Assignment:
Every single entry must be restated word for word.

Data to examine:
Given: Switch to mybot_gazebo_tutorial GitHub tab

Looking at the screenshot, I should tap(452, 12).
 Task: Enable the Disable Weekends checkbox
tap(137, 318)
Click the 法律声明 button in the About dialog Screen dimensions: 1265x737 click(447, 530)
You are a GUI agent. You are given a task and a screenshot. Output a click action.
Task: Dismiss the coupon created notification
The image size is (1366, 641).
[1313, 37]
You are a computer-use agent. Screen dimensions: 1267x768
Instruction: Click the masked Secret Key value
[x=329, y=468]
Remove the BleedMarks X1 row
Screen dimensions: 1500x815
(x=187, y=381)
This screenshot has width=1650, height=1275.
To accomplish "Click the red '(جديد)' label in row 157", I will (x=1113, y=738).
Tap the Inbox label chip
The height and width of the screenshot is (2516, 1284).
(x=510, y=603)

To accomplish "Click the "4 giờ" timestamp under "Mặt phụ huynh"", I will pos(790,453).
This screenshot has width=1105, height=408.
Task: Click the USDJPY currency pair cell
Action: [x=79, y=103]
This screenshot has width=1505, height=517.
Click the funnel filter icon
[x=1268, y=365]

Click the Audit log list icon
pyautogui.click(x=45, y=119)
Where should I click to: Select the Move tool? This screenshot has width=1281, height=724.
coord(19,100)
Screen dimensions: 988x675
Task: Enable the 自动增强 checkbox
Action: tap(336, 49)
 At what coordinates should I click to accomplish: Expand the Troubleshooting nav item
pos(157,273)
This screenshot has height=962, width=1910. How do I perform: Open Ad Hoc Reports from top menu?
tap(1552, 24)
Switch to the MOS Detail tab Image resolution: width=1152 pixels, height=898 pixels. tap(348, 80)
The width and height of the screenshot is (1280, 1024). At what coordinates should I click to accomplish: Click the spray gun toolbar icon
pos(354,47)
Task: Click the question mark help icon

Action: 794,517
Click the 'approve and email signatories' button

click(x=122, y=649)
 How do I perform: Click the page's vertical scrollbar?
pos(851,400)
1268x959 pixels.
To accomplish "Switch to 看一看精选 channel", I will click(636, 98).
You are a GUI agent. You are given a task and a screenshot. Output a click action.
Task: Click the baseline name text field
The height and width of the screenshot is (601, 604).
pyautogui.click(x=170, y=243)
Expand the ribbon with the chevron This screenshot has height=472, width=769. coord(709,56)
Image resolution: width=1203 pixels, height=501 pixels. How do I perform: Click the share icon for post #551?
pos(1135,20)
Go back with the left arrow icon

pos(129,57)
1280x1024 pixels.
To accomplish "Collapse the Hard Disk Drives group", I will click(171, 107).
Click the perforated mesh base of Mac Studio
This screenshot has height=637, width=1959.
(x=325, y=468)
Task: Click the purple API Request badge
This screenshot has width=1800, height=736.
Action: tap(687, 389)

Reply to the task:
Given: Switch to mybot_gazebo_tutorial GitHub tab

Looking at the screenshot, I should tap(452, 12).
 Task: Enable the Disable Weekends checkbox
tap(137, 318)
Click the 法律声明 button in the About dialog Screen dimensions: 1265x737 click(447, 530)
You are a GUI agent. You are given a task and a screenshot. Output a click action.
Task: Dismiss the coupon created notification
The image size is (1366, 641).
[1313, 37]
You are a computer-use agent. Screen dimensions: 1267x768
Instruction: Click the masked Secret Key value
[x=329, y=468]
Remove the BleedMarks X1 row
Screen dimensions: 1500x815
(x=187, y=381)
This screenshot has width=1650, height=1275.
To accomplish "Click the red '(جديد)' label in row 157", I will (x=1113, y=738).
Tap the Inbox label chip
The height and width of the screenshot is (2516, 1284).
(x=510, y=603)

To accomplish "Click the "4 giờ" timestamp under "Mặt phụ huynh"", I will pos(790,453).
This screenshot has width=1105, height=408.
Task: Click the USDJPY currency pair cell
Action: [x=79, y=103]
This screenshot has width=1505, height=517.
Click the funnel filter icon
[x=1268, y=365]

Click the Audit log list icon
pyautogui.click(x=45, y=119)
Where should I click to: Select the Move tool? This screenshot has width=1281, height=724.
coord(19,100)
Screen dimensions: 988x675
Task: Enable the 自动增强 checkbox
Action: tap(336, 49)
 At what coordinates should I click to accomplish: Expand the Troubleshooting nav item
pos(157,273)
This screenshot has height=962, width=1910. How do I perform: Open Ad Hoc Reports from top menu?
tap(1552, 24)
Switch to the MOS Detail tab Image resolution: width=1152 pixels, height=898 pixels. tap(348, 80)
The width and height of the screenshot is (1280, 1024). At what coordinates should I click to accomplish: Click the spray gun toolbar icon
pos(354,47)
Task: Click the question mark help icon

Action: 794,517
Click the 'approve and email signatories' button

click(x=122, y=649)
 How do I perform: Click the page's vertical scrollbar?
pos(851,400)
1268x959 pixels.
To accomplish "Switch to 看一看精选 channel", I will click(636, 98).
You are a GUI agent. You are given a task and a screenshot. Output a click action.
Task: Click the baseline name text field
The height and width of the screenshot is (601, 604).
pyautogui.click(x=170, y=243)
Expand the ribbon with the chevron This screenshot has height=472, width=769. coord(709,56)
Image resolution: width=1203 pixels, height=501 pixels. How do I perform: Click the share icon for post #551?
pos(1135,20)
Go back with the left arrow icon

pos(129,57)
1280x1024 pixels.
To accomplish "Collapse the Hard Disk Drives group", I will click(171, 107).
Click the perforated mesh base of Mac Studio
This screenshot has height=637, width=1959.
(x=325, y=468)
Task: Click the purple API Request badge
This screenshot has width=1800, height=736.
Action: tap(687, 389)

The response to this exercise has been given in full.